What to Communicate
The industry should develop fact sheets or kits on all its industrial operations. These include: Size of facility (number of employees/square meters of the layout, etc.); Products for consumer end-users and exports; General description of operations (including risks and mitigation measures to minimize them); Technical hazards information (converted into layman’s terms); Environmental protection programmes; In-site emergency plan; Integrated community emergency response plan; Information on personnel safety training programmes; Specific contributions to the facility’s fence-line neighbour and general social responsibility; Photo/film clips of facility geared to local population’s understanding.
The departments, groups, or organizations which can take part in developing a fact sheet on the industry’s operations include: the company’s public/community affairs department, the local/international industry association, public relations and environmental safety consulting firms, community and religious leaders. They can help in developing a community relations plan; Providing communications support (speechwriting, news, releases, etc); Converting technical hazard information into integrated community response plan and general communications for external audiences and media/visitor file; Conducting management training for personnel in meeting the public and the media; And making preparations for staging open houses and tours.
In the event of an emergency situation, the information needs of the stakeholders will be greatly influenced by the media who want answers to the questions “what? why? and whose fault?”. The early action of the crisis management team of the company in collating the facts of the situations and setting up a control centre through all information are routed and disseminated to the public, would help in managing the crisis.
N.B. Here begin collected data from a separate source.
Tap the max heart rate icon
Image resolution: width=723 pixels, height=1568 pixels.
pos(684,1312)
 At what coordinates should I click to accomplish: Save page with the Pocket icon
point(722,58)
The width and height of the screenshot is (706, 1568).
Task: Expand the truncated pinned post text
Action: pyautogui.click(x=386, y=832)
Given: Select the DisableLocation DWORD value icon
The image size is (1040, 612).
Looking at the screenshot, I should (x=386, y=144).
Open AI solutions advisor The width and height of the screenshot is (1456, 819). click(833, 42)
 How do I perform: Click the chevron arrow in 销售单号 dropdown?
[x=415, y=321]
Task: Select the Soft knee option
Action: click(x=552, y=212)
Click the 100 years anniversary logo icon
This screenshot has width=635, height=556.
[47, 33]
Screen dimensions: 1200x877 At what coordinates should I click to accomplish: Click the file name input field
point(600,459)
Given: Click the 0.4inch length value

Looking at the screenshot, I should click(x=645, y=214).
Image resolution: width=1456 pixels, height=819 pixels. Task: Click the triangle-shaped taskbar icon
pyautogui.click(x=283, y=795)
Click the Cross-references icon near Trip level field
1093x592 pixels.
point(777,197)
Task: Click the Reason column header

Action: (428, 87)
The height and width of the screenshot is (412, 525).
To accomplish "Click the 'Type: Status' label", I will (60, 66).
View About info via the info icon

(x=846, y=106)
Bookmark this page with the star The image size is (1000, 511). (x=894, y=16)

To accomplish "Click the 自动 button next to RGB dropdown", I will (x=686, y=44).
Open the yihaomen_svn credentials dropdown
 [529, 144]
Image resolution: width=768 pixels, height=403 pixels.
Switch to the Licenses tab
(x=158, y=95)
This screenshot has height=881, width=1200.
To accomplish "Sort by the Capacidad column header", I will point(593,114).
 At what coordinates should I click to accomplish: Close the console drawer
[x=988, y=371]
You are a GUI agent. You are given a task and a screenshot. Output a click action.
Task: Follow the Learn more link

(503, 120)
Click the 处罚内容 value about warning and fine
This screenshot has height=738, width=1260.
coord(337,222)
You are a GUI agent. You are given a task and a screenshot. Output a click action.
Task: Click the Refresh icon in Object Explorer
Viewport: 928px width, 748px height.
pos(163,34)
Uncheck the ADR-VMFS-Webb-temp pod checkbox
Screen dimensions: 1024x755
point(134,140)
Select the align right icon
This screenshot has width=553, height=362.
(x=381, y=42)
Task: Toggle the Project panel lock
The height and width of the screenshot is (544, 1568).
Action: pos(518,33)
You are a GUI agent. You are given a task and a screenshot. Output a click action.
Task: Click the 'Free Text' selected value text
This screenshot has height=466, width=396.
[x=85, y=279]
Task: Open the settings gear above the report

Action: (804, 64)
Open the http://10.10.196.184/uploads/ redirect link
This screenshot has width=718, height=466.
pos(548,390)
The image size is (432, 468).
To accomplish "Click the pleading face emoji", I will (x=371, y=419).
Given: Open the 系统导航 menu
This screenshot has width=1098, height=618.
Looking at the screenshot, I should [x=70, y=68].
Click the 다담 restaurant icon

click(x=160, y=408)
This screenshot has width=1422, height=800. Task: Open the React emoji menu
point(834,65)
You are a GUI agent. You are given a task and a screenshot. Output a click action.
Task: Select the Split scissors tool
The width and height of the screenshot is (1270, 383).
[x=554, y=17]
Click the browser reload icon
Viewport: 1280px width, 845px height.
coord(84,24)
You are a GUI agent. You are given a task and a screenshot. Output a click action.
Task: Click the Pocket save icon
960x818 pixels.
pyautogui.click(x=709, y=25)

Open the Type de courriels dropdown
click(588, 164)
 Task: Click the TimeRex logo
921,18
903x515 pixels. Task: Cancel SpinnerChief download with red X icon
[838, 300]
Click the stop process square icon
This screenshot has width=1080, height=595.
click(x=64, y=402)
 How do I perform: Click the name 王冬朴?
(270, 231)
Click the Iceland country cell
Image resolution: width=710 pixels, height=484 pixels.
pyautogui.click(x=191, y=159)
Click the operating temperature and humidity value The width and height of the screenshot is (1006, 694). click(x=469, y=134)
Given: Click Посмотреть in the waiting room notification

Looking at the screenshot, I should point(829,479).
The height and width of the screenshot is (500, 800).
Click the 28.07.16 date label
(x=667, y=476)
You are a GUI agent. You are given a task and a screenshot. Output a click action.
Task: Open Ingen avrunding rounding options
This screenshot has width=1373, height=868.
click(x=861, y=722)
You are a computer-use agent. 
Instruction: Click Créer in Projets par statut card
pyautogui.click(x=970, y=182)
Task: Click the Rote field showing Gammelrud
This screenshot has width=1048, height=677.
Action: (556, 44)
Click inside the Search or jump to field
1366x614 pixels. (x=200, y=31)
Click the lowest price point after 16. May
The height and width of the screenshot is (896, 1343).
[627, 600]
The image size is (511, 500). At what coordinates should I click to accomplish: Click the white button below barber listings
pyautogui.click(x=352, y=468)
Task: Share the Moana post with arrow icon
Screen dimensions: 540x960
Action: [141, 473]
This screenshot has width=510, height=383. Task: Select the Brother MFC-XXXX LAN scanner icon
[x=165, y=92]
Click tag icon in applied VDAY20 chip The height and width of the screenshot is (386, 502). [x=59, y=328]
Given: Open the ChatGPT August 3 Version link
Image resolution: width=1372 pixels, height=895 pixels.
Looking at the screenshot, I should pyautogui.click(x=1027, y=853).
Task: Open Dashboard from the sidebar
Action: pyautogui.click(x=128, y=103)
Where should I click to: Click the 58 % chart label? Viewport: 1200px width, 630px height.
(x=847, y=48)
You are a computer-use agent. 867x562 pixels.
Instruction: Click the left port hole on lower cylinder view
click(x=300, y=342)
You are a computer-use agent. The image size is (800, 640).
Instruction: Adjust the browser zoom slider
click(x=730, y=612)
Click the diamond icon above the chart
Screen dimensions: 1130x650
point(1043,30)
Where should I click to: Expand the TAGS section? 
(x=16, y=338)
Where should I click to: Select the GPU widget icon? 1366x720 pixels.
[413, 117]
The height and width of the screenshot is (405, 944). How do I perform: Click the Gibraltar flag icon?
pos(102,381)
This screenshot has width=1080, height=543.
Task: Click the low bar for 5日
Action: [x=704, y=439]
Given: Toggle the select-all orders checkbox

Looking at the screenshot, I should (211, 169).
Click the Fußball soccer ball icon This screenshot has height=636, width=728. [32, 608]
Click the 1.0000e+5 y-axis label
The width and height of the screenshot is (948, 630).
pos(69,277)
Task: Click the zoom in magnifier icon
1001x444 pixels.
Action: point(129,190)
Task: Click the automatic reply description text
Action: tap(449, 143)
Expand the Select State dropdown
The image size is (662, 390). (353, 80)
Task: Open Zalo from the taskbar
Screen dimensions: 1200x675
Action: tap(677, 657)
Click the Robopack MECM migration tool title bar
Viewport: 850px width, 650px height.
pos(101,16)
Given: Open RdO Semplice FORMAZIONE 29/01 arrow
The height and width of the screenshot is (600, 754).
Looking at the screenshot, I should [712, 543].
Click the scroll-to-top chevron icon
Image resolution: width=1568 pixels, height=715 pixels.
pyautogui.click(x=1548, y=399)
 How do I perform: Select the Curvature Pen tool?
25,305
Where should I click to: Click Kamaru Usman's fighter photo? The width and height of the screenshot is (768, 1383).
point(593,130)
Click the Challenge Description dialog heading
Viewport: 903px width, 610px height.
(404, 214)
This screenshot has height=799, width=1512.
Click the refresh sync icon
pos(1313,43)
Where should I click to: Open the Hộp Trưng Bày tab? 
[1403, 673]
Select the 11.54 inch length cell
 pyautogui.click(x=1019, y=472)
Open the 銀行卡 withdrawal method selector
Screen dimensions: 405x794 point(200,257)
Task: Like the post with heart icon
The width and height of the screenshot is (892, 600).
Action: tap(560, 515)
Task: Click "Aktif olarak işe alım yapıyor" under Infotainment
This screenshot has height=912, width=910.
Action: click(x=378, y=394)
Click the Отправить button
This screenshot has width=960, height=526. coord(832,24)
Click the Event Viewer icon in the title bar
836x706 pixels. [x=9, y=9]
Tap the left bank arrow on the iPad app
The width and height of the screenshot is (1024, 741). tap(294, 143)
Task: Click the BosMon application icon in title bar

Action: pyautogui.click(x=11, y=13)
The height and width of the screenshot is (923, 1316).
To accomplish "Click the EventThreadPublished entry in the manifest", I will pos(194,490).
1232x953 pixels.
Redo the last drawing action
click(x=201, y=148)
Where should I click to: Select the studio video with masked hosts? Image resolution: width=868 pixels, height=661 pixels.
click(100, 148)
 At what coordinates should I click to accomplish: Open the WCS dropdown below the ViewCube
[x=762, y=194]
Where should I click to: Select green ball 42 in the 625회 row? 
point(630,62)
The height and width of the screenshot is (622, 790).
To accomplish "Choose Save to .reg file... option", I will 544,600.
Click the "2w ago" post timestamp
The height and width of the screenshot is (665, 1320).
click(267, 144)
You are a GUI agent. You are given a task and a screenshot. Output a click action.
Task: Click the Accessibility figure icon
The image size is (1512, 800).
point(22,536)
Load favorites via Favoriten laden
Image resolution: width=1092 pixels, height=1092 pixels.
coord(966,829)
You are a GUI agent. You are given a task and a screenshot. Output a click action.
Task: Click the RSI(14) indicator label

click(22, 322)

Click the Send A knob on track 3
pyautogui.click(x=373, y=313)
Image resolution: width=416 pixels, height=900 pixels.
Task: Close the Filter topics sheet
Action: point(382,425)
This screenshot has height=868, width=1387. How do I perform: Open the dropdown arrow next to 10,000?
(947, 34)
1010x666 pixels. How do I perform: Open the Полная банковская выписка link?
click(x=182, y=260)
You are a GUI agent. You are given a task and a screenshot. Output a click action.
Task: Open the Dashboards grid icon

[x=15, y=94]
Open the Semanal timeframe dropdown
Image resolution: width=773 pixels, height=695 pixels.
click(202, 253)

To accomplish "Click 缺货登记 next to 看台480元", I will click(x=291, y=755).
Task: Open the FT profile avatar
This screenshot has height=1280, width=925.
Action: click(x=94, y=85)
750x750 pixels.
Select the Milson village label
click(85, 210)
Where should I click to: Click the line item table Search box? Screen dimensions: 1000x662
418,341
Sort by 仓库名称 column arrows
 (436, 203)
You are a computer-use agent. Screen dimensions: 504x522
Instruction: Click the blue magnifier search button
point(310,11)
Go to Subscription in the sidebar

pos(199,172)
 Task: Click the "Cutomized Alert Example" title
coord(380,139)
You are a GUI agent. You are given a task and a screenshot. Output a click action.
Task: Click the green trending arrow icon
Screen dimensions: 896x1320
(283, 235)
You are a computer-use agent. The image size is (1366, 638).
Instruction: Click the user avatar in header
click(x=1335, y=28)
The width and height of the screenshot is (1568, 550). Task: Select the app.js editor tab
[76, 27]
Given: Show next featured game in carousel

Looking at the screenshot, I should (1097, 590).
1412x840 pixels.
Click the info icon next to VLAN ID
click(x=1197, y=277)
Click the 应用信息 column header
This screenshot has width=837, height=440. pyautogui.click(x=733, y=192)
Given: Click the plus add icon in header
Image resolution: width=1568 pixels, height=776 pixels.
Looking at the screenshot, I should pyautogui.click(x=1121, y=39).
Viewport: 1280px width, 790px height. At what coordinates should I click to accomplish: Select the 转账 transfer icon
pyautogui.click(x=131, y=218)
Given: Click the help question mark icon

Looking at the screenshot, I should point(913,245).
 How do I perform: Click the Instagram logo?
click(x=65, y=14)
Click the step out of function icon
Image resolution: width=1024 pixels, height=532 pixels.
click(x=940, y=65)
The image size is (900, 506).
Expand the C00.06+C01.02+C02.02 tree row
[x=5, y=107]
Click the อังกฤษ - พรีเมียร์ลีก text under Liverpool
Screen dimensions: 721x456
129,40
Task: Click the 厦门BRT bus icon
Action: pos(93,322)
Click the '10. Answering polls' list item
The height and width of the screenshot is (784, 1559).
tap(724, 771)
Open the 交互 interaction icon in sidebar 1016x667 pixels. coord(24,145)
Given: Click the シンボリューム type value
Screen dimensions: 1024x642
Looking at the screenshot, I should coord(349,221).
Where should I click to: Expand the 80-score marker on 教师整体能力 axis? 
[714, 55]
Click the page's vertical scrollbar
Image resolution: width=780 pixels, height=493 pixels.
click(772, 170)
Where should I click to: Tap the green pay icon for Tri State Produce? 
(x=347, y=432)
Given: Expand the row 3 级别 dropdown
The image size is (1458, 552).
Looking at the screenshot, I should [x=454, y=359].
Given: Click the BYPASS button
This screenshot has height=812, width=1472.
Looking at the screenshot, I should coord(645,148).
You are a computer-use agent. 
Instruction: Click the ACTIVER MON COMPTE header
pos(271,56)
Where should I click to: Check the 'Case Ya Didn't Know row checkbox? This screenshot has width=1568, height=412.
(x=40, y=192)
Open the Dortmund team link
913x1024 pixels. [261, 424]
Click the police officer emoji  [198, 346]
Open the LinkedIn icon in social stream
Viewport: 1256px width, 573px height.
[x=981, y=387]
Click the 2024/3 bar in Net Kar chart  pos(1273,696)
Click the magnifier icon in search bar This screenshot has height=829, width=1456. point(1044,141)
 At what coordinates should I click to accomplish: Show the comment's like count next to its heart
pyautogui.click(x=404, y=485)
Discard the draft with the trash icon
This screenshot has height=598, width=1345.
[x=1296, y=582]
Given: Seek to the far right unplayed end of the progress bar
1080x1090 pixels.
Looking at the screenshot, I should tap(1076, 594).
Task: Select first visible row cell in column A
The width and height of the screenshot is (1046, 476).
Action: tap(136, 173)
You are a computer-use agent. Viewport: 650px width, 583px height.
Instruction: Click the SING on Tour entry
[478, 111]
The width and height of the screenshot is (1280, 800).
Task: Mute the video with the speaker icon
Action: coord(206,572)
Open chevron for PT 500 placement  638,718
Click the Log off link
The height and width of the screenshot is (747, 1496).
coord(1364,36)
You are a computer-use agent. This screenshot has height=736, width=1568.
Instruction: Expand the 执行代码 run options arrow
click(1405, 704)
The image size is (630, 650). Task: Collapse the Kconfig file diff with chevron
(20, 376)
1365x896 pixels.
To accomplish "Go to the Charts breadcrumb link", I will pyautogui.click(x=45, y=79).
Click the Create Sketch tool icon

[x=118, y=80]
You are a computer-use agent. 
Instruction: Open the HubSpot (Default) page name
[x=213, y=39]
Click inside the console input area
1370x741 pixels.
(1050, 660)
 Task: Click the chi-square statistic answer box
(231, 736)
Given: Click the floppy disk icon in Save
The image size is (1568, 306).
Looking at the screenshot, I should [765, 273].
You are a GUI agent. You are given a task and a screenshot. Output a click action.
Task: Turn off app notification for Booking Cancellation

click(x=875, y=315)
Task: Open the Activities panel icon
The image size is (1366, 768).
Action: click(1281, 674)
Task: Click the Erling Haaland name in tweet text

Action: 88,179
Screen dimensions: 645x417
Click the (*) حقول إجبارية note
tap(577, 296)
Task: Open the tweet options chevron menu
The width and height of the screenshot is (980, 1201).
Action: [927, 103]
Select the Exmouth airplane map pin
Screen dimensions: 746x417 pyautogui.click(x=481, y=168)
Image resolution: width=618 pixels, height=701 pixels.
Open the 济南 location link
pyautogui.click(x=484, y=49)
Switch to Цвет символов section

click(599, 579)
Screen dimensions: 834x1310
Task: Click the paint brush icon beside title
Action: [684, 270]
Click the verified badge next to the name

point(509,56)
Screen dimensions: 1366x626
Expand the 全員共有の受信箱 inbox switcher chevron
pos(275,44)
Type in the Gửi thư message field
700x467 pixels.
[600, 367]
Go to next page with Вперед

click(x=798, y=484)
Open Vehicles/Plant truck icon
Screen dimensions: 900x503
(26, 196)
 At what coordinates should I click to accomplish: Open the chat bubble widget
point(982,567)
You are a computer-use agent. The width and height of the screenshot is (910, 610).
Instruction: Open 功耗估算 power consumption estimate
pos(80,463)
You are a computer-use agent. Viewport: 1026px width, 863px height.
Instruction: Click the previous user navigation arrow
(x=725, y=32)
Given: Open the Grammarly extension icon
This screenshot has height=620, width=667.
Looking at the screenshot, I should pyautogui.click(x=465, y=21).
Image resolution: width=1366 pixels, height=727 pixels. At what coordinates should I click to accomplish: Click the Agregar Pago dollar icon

In the absence of this arrangement, rumuor, speculation would be used to fill the vacuum.
The company must provide factually correct and meaningful information in respect of the crisis. It should provide information on: How the issue arose? Why it arose? And what is being done? The company should be emphatic on what is actually being done to: Save life; prevent escalation of the accident; relieve suffering; safeguard and protect the environment; protect property; promote self help and recovery; and restore normality as soon as possible.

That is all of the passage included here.